Rimandando ad una lettura integrale del documento, ci soffermiamo infine sulla modalità di trasmissione dei contenuti.

L’efficacia della formazione deve essere adeguatamente verificata, allo scopo di indurre e garantire comportamenti lavorativi corretti. Questo comporta lo sforzo organizzativo di adattare il più possibile forme e contenuti delle attività di apprendimento ai differenti operatori presenti in azienda; in linea generale, si ricorda la necessità di utilizzare un linguaggio semplice e diretto, ma non riduttivo, e di sottolineare gli aspetti essenziali legati ai comportamenti inerenti alla prevenzione dei rischi, evitando una mera trasmissione nozionistica degli aspetti normativi.

Riguardo ai lavoratori stranieri, il documento sottolinea che i contenuti trasmessi devono essere facilmente comprensibili ai lavoratori e, ove questi siano immigrati da altri Paesi, è previsto che sia effettuata una verifica della comprensione e conoscenza della lingua utilizzata. Nel piano formativo devono essere indicati espressamente gli strumenti e le modalità con le quali si e provveduto alla verifica della comprensione della lingua.

Concludiamo con un breve cenno ai lavoratori disabili.

È evidente che è responsabilità del datore di lavoro, in collaborazione con il singolo docente, prestare particolare attenzione a pianificare l’attività formativa di persone con disabilità, con l’assistenza di aiuti particolari, sia tecnici sia metodologici.
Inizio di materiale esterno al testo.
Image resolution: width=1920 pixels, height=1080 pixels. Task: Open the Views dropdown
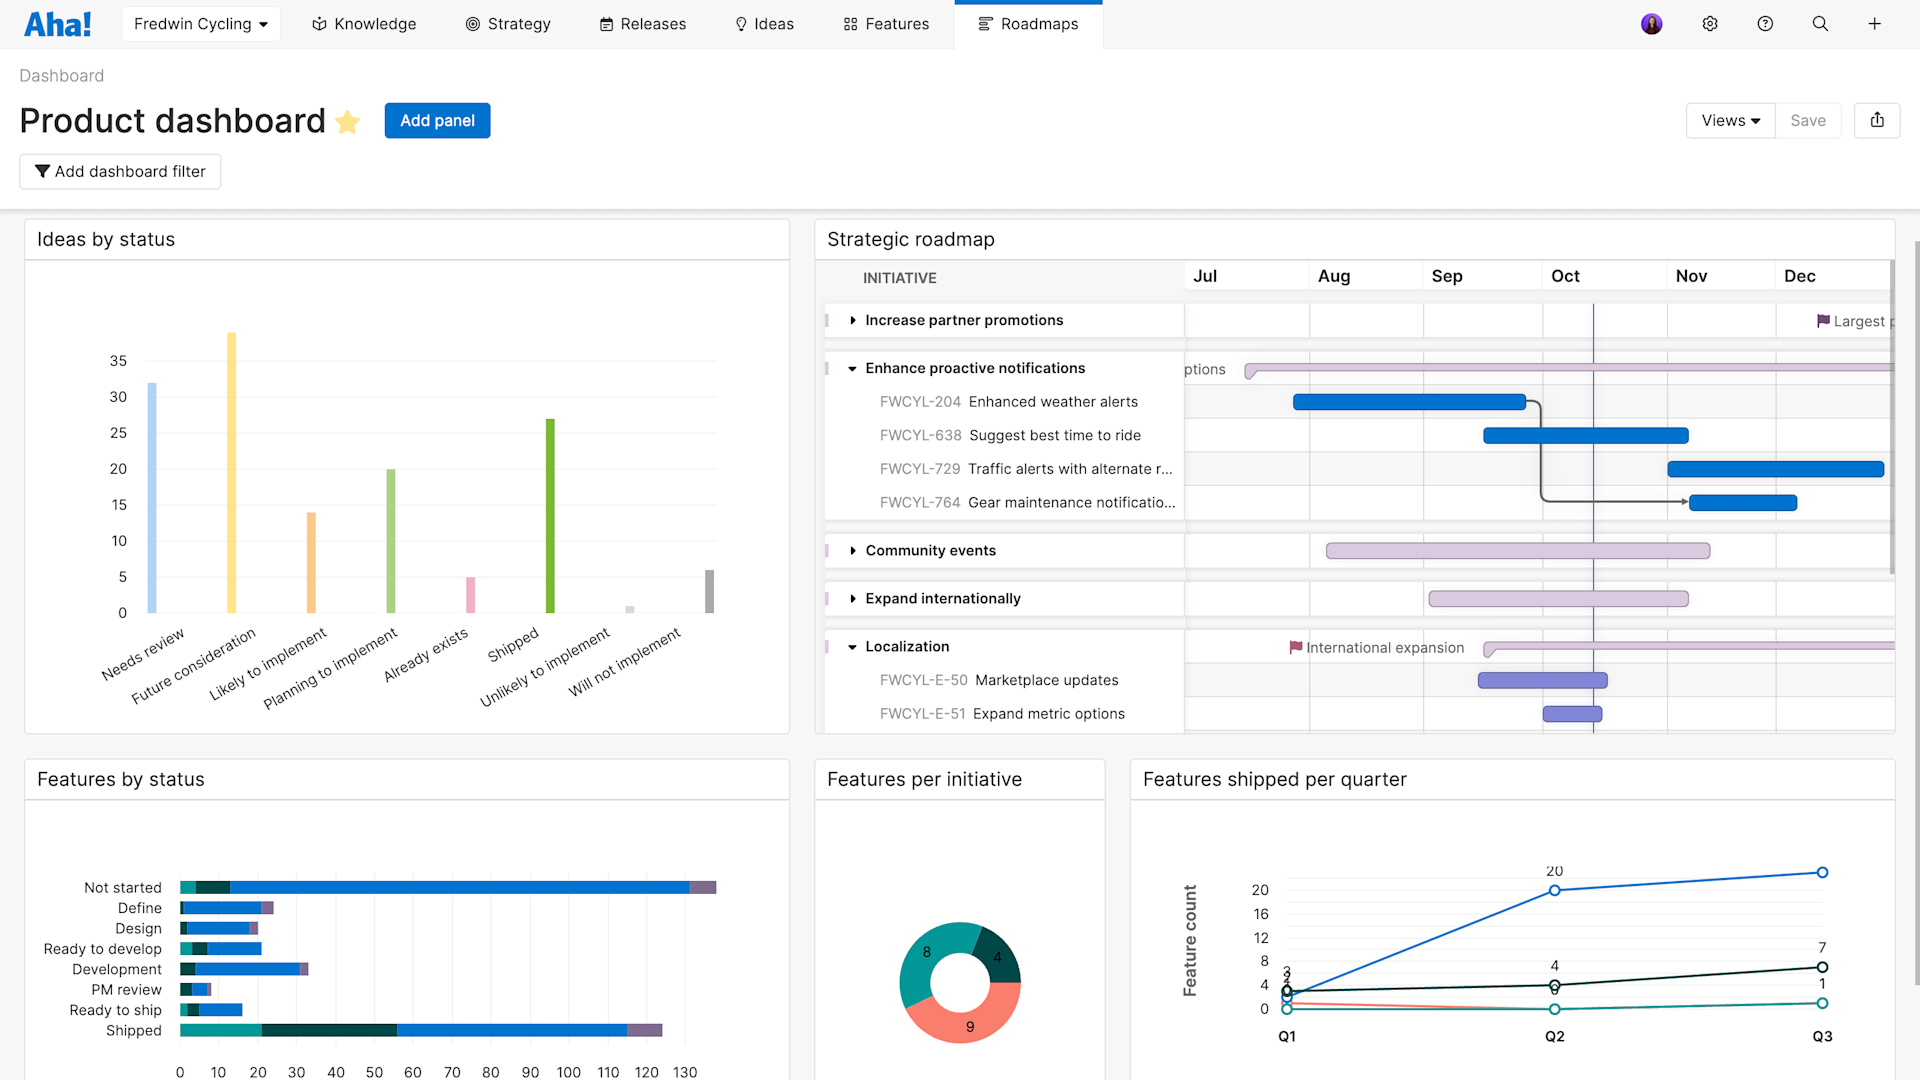pos(1730,120)
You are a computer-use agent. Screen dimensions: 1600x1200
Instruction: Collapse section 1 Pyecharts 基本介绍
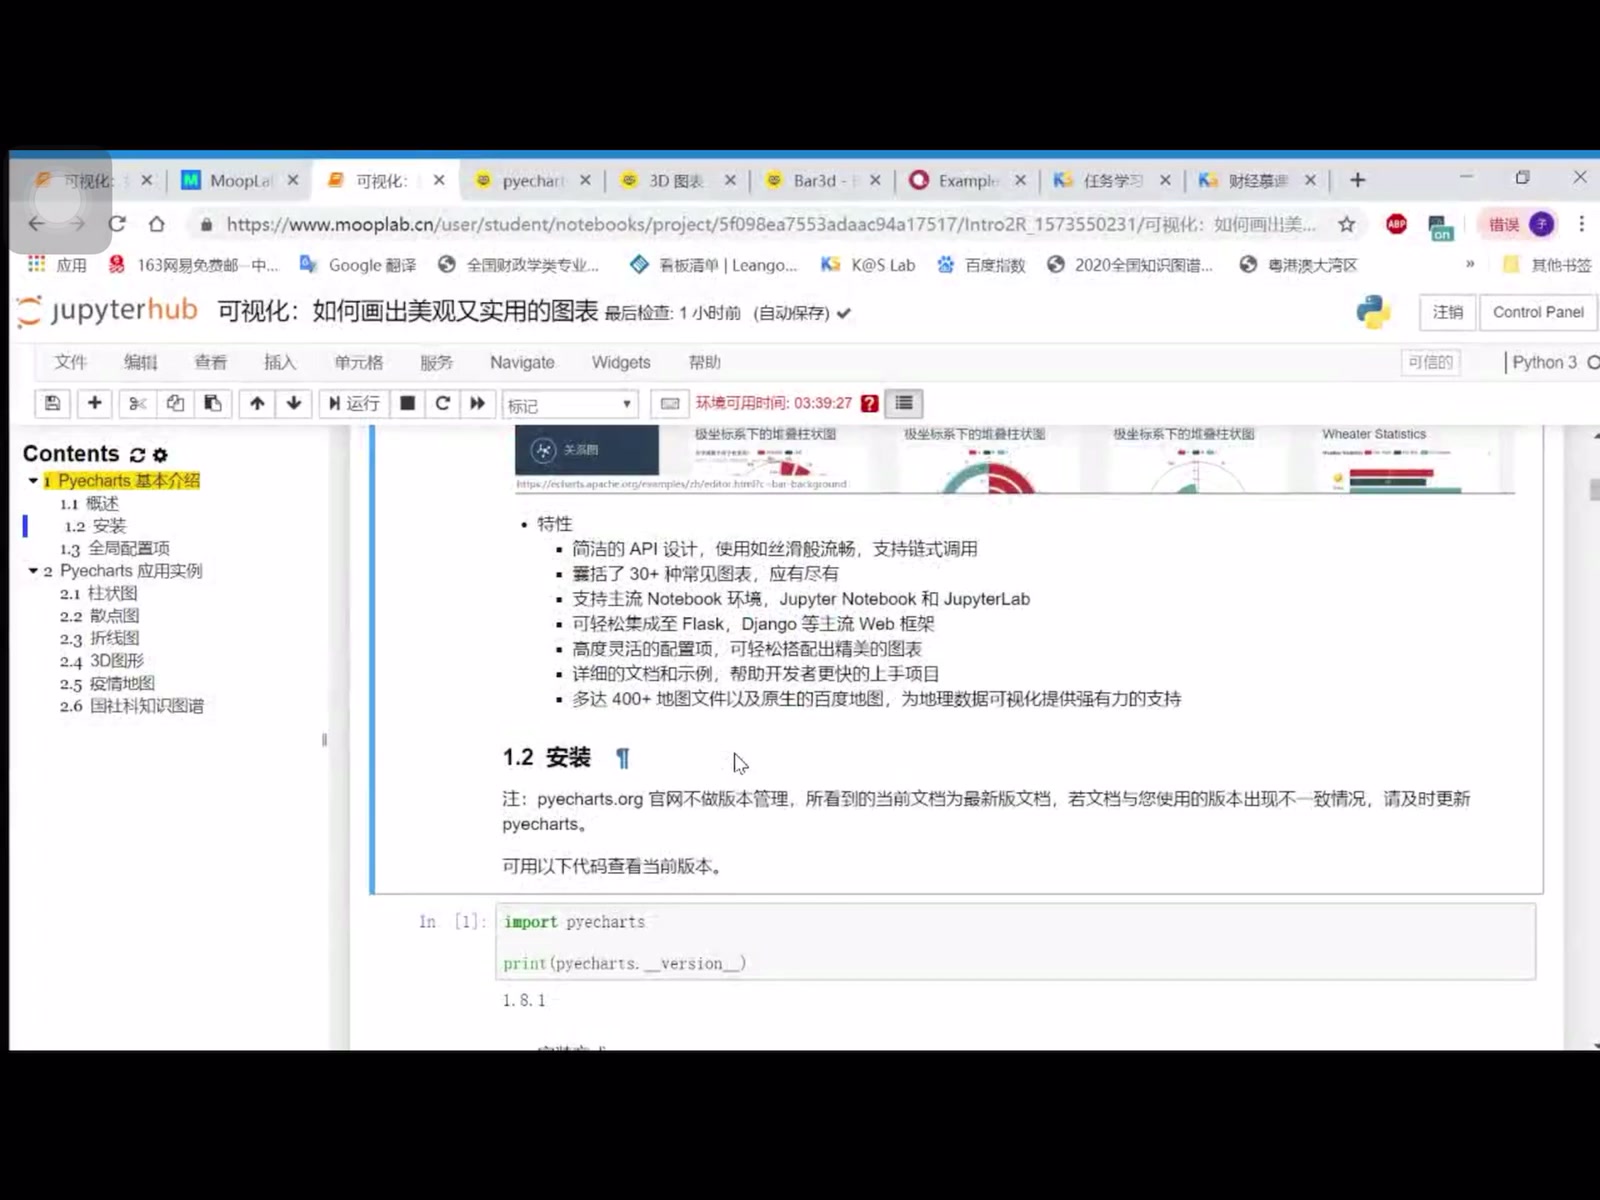[33, 480]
Il documento sottolinea che è auspicabile attendersi che tali lavoratori raggiungano un livello di preparazione analogo a quello dei loro colleghi e comunque sufficiente a garantire loro le stesse condizioni di sicurezza. In particolare, per i lavoratori con disabilità di tipo intellettivo, valgono speciali considerazioni. Il processo educativo, infatti, a differenza di qualsiasi forma di istruzione in cui si privilegia l’aspetto informativo, si centra sulla relazione tra le persone; al formatore quindi, prima delle competenze specifiche in materia di sicurezza, sono richieste competenze di carattere educativo-relazionale il più possibile adeguate alla tipologia d’utenza.